--- DATA PROVIDED Enclosed Below ---

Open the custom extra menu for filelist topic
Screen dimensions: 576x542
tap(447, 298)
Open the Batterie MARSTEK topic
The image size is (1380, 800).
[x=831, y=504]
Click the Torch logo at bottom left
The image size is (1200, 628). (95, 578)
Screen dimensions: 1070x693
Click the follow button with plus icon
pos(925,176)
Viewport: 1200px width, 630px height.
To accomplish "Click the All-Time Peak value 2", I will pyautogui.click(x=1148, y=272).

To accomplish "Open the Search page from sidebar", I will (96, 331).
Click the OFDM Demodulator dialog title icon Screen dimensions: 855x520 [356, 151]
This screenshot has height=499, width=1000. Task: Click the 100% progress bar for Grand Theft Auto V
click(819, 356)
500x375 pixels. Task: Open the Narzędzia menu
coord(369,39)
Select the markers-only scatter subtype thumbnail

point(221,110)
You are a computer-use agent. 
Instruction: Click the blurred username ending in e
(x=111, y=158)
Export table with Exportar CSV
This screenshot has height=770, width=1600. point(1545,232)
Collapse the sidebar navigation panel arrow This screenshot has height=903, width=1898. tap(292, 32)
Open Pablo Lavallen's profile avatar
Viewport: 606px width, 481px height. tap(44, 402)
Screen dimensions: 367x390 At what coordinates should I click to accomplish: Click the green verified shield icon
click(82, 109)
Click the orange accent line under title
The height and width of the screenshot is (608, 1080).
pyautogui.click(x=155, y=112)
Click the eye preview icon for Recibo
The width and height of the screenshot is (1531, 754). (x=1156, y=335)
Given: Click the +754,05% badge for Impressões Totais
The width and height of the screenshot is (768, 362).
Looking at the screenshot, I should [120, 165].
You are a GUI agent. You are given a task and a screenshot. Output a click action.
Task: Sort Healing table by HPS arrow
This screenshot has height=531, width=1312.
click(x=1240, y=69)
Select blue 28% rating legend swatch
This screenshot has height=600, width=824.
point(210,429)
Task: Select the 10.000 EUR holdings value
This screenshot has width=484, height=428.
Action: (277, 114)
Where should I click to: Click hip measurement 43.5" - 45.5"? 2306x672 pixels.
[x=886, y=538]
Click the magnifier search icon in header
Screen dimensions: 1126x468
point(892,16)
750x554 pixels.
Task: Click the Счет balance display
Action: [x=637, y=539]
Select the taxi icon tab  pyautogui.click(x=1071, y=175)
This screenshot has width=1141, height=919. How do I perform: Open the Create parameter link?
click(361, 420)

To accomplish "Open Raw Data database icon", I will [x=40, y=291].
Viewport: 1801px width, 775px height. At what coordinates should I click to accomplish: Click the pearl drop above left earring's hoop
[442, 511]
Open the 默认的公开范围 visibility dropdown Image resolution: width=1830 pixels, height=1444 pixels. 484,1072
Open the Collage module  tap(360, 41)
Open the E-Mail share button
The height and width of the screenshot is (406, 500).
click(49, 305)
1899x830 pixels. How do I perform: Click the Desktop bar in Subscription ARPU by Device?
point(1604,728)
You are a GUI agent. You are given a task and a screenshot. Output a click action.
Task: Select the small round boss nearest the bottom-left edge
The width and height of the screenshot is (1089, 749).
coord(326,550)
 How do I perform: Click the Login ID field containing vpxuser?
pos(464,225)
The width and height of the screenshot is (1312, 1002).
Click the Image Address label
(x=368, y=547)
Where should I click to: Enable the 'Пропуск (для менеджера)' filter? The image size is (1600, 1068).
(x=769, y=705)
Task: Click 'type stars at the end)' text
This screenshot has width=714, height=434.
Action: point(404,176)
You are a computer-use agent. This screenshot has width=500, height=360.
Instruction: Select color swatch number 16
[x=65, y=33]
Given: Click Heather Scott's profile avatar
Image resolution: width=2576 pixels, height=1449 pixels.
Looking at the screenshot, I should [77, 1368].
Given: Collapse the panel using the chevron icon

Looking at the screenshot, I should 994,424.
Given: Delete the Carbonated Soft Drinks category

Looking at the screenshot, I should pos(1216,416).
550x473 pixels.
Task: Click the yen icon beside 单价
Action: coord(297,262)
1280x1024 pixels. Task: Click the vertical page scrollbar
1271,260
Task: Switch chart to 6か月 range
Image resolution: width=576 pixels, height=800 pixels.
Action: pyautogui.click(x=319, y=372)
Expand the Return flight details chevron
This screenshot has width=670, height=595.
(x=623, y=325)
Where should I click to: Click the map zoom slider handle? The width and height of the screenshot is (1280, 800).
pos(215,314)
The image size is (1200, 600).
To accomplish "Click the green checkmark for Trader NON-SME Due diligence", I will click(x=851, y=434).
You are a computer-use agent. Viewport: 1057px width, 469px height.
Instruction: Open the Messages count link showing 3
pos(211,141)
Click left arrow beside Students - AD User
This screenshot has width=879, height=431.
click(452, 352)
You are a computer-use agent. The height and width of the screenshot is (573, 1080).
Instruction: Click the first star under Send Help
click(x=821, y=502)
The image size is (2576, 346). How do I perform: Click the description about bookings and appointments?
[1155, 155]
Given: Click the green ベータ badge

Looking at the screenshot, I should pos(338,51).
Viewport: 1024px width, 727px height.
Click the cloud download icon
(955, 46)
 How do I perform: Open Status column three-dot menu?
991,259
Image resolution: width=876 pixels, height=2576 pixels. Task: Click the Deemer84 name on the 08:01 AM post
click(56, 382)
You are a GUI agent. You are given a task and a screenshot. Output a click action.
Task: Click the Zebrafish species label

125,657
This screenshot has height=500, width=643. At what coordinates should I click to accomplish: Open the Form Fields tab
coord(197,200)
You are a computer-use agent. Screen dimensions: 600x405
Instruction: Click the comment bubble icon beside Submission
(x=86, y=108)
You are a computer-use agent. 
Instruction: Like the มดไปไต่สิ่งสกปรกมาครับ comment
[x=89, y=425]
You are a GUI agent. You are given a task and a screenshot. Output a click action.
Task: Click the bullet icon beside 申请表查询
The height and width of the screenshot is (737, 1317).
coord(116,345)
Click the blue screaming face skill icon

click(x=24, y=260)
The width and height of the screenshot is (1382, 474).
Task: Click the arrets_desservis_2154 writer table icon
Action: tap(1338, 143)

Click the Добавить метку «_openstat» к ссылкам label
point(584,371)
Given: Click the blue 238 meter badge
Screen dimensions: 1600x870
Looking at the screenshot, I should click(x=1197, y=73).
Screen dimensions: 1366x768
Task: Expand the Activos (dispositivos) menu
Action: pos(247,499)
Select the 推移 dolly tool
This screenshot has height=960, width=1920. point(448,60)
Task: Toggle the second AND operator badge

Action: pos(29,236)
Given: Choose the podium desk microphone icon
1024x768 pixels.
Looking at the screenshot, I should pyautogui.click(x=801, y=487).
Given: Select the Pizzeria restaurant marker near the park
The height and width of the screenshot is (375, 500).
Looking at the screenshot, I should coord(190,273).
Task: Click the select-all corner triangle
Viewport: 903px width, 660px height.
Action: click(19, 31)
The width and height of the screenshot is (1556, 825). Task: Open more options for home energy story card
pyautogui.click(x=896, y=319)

--- End of Enclosed DATA PROVIDED ---

Nothing is to be left out: set down all the records again exactly.

Open the custom extra menu for filelist topic
Screen dimensions: 576x542
tap(447, 298)
Open the Batterie MARSTEK topic
The image size is (1380, 800).
[x=831, y=504]
Click the Torch logo at bottom left
The image size is (1200, 628). (95, 578)
Screen dimensions: 1070x693
Click the follow button with plus icon
pos(925,176)
Viewport: 1200px width, 630px height.
To accomplish "Click the All-Time Peak value 2", I will pyautogui.click(x=1148, y=272).

To accomplish "Open the Search page from sidebar", I will (96, 331).
Click the OFDM Demodulator dialog title icon Screen dimensions: 855x520 [356, 151]
This screenshot has height=499, width=1000. Task: Click the 100% progress bar for Grand Theft Auto V
click(819, 356)
500x375 pixels. Task: Open the Narzędzia menu
coord(369,39)
Select the markers-only scatter subtype thumbnail

point(221,110)
You are a computer-use agent. 
Instruction: Click the blurred username ending in e
(x=111, y=158)
Export table with Exportar CSV
This screenshot has height=770, width=1600. point(1545,232)
Collapse the sidebar navigation panel arrow This screenshot has height=903, width=1898. tap(292, 32)
Open Pablo Lavallen's profile avatar
Viewport: 606px width, 481px height. tap(44, 402)
Screen dimensions: 367x390 At what coordinates should I click to accomplish: Click the green verified shield icon
click(82, 109)
Click the orange accent line under title
The height and width of the screenshot is (608, 1080).
pyautogui.click(x=155, y=112)
Click the eye preview icon for Recibo
The width and height of the screenshot is (1531, 754). (x=1156, y=335)
Given: Click the +754,05% badge for Impressões Totais
The width and height of the screenshot is (768, 362).
Looking at the screenshot, I should [120, 165].
You are a GUI agent. You are given a task and a screenshot. Output a click action.
Task: Sort Healing table by HPS arrow
This screenshot has height=531, width=1312.
click(x=1240, y=69)
Select blue 28% rating legend swatch
This screenshot has height=600, width=824.
point(210,429)
Task: Select the 10.000 EUR holdings value
This screenshot has width=484, height=428.
Action: (277, 114)
Where should I click to: Click hip measurement 43.5" - 45.5"? 2306x672 pixels.
[x=886, y=538]
Click the magnifier search icon in header
Screen dimensions: 1126x468
point(892,16)
750x554 pixels.
Task: Click the Счет balance display
Action: [x=637, y=539]
Select the taxi icon tab  pyautogui.click(x=1071, y=175)
This screenshot has width=1141, height=919. How do I perform: Open the Create parameter link?
click(361, 420)

To accomplish "Open Raw Data database icon", I will [x=40, y=291].
Viewport: 1801px width, 775px height. At what coordinates should I click to accomplish: Click the pearl drop above left earring's hoop
[442, 511]
Open the 默认的公开范围 visibility dropdown Image resolution: width=1830 pixels, height=1444 pixels. 484,1072
Open the Collage module  tap(360, 41)
Open the E-Mail share button
The height and width of the screenshot is (406, 500).
click(49, 305)
1899x830 pixels. How do I perform: Click the Desktop bar in Subscription ARPU by Device?
point(1604,728)
You are a GUI agent. You are given a task and a screenshot. Output a click action.
Task: Select the small round boss nearest the bottom-left edge
The width and height of the screenshot is (1089, 749).
coord(326,550)
 How do I perform: Click the Login ID field containing vpxuser?
pos(464,225)
The width and height of the screenshot is (1312, 1002).
Click the Image Address label
(x=368, y=547)
Where should I click to: Enable the 'Пропуск (для менеджера)' filter? The image size is (1600, 1068).
(x=769, y=705)
Task: Click 'type stars at the end)' text
This screenshot has width=714, height=434.
Action: point(404,176)
You are a computer-use agent. This screenshot has width=500, height=360.
Instruction: Select color swatch number 16
[x=65, y=33]
Given: Click Heather Scott's profile avatar
Image resolution: width=2576 pixels, height=1449 pixels.
Looking at the screenshot, I should [77, 1368].
Given: Collapse the panel using the chevron icon

Looking at the screenshot, I should 994,424.
Given: Delete the Carbonated Soft Drinks category

Looking at the screenshot, I should pos(1216,416).
550x473 pixels.
Task: Click the yen icon beside 单价
Action: coord(297,262)
1280x1024 pixels. Task: Click the vertical page scrollbar
1271,260
Task: Switch chart to 6か月 range
Image resolution: width=576 pixels, height=800 pixels.
Action: pyautogui.click(x=319, y=372)
Expand the Return flight details chevron
This screenshot has width=670, height=595.
(x=623, y=325)
Where should I click to: Click the map zoom slider handle? The width and height of the screenshot is (1280, 800).
pos(215,314)
The image size is (1200, 600).
To accomplish "Click the green checkmark for Trader NON-SME Due diligence", I will click(x=851, y=434).
You are a computer-use agent. Viewport: 1057px width, 469px height.
Instruction: Open the Messages count link showing 3
pos(211,141)
Click left arrow beside Students - AD User
This screenshot has width=879, height=431.
click(452, 352)
You are a computer-use agent. The height and width of the screenshot is (573, 1080).
Instruction: Click the first star under Send Help
click(x=821, y=502)
The image size is (2576, 346). How do I perform: Click the description about bookings and appointments?
[1155, 155]
Given: Click the green ベータ badge

Looking at the screenshot, I should pos(338,51).
Viewport: 1024px width, 727px height.
Click the cloud download icon
(955, 46)
 How do I perform: Open Status column three-dot menu?
991,259
Image resolution: width=876 pixels, height=2576 pixels. Task: Click the Deemer84 name on the 08:01 AM post
click(56, 382)
You are a GUI agent. You are given a task and a screenshot. Output a click action.
Task: Click the Zebrafish species label

125,657
This screenshot has height=500, width=643. At what coordinates should I click to accomplish: Open the Form Fields tab
coord(197,200)
You are a computer-use agent. Screen dimensions: 600x405
Instruction: Click the comment bubble icon beside Submission
(x=86, y=108)
You are a computer-use agent. 
Instruction: Like the มดไปไต่สิ่งสกปรกมาครับ comment
[x=89, y=425]
You are a GUI agent. You are given a task and a screenshot. Output a click action.
Task: Click the bullet icon beside 申请表查询
The height and width of the screenshot is (737, 1317).
coord(116,345)
Click the blue screaming face skill icon

click(x=24, y=260)
The width and height of the screenshot is (1382, 474).
Task: Click the arrets_desservis_2154 writer table icon
Action: tap(1338, 143)

Click the Добавить метку «_openstat» к ссылкам label
point(584,371)
Given: Click the blue 238 meter badge
Screen dimensions: 1600x870
Looking at the screenshot, I should click(x=1197, y=73).
Screen dimensions: 1366x768
Task: Expand the Activos (dispositivos) menu
Action: pos(247,499)
Select the 推移 dolly tool
This screenshot has height=960, width=1920. point(448,60)
Task: Toggle the second AND operator badge

Action: pos(29,236)
Given: Choose the podium desk microphone icon
1024x768 pixels.
Looking at the screenshot, I should pyautogui.click(x=801, y=487).
Given: Select the Pizzeria restaurant marker near the park
The height and width of the screenshot is (375, 500).
Looking at the screenshot, I should coord(190,273).
Task: Click the select-all corner triangle
Viewport: 903px width, 660px height.
Action: click(19, 31)
The width and height of the screenshot is (1556, 825). Task: Open more options for home energy story card
pyautogui.click(x=896, y=319)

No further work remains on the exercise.